The information Mark provided should take care of the use case. Unless there is a more significant business value, we do not plan to do anything further.

To increase the variable values for “!flag” to indicate different status of composition of the line.

Currently "!flag" is used in the Xymacro to set the left margin note or the right margin note. Because of the limitation, when the left margin note <ufm1>  margin888 <ufn> and right margin note <ufm> margin999 <ufn> are be set in the same line,

only the right margin note is processed.

  • In case there is more than one margin notes on the same line (assuming one for left and one for right),  is there any way to settle it as only one frill text register (px;;0) we can use for the margin note?

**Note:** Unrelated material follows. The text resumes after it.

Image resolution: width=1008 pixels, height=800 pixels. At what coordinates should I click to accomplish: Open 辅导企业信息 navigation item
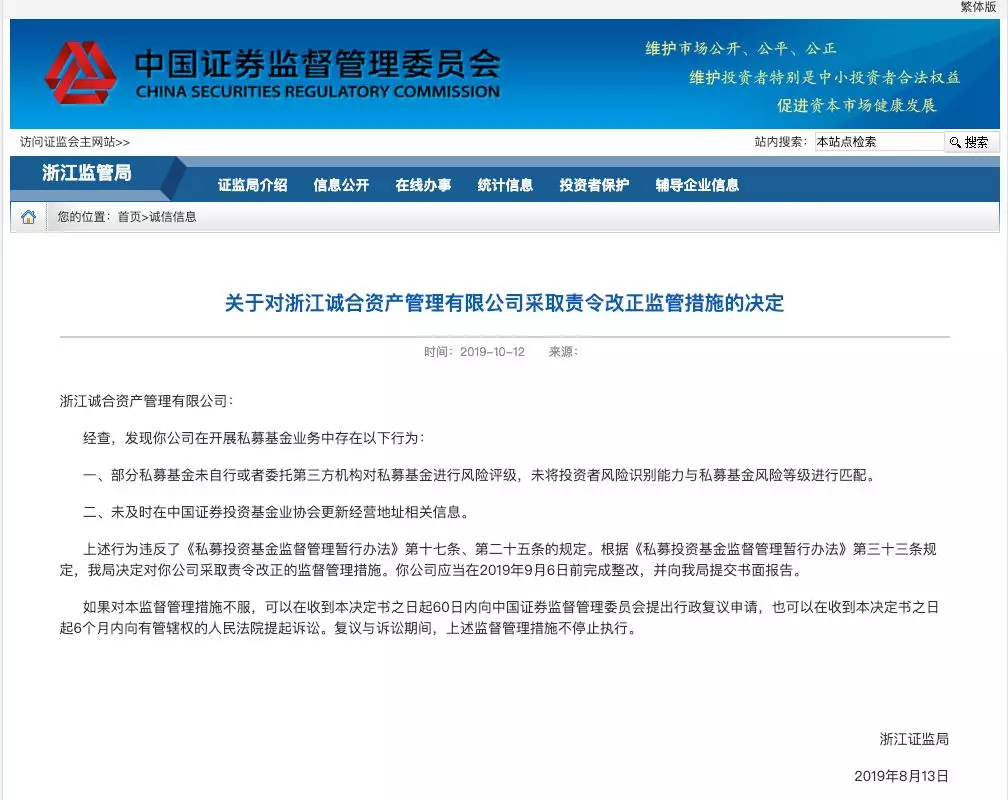coord(697,185)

  • It would be nice though if !fg returns an integer instead of 0 or 1.

    That would take away the need of setting (and don't forget) resetting various number registers.

  • There is only 2 states for the !flag, 1 or 0.  It's purpose isn't to indicate other states (i.e. no margin note, left and/or right).  However, if you use the </fg> to simply mark the line AND use number registers (NOT x-register!!!!!), your frills processing macros (not recommended - use Perl - MUCH easier) can not only detect the !flag line(s) but also test the number register values.

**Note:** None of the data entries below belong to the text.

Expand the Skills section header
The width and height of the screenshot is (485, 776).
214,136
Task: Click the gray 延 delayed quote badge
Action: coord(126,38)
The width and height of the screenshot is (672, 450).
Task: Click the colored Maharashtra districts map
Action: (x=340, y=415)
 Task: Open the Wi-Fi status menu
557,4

    E.g.  #6 for left margin note indicator and #7 for right. Set #6 to '1' for a left margin note and #7 to '1' for a right margin note. Now, when your code checks for a !flag line, it should also test for #6=1 and create the left margin note and #7=1 to create the right margin note.

    If you're short on spare number registers you can 'split' a number register into high and low. In this case you could use #6 high and #6 low.

    To set high: <nsh;6;1>

    To set low:  <nsl;6;1>

    To reset: <nsh;6;0> or <nsl;6;0>

    Now you're code only has to test for !flag and fetch #6. In macros you can do this with <nrh;6> and <nrl;6>. In Perl its a little more interesting as you can only fetch the whole register. You then need to do some Perl math to extract the upper and lower 8 bits of the #6 value.  Use modulo (% 256) to extract the low and divide (/ 256) to extract the high.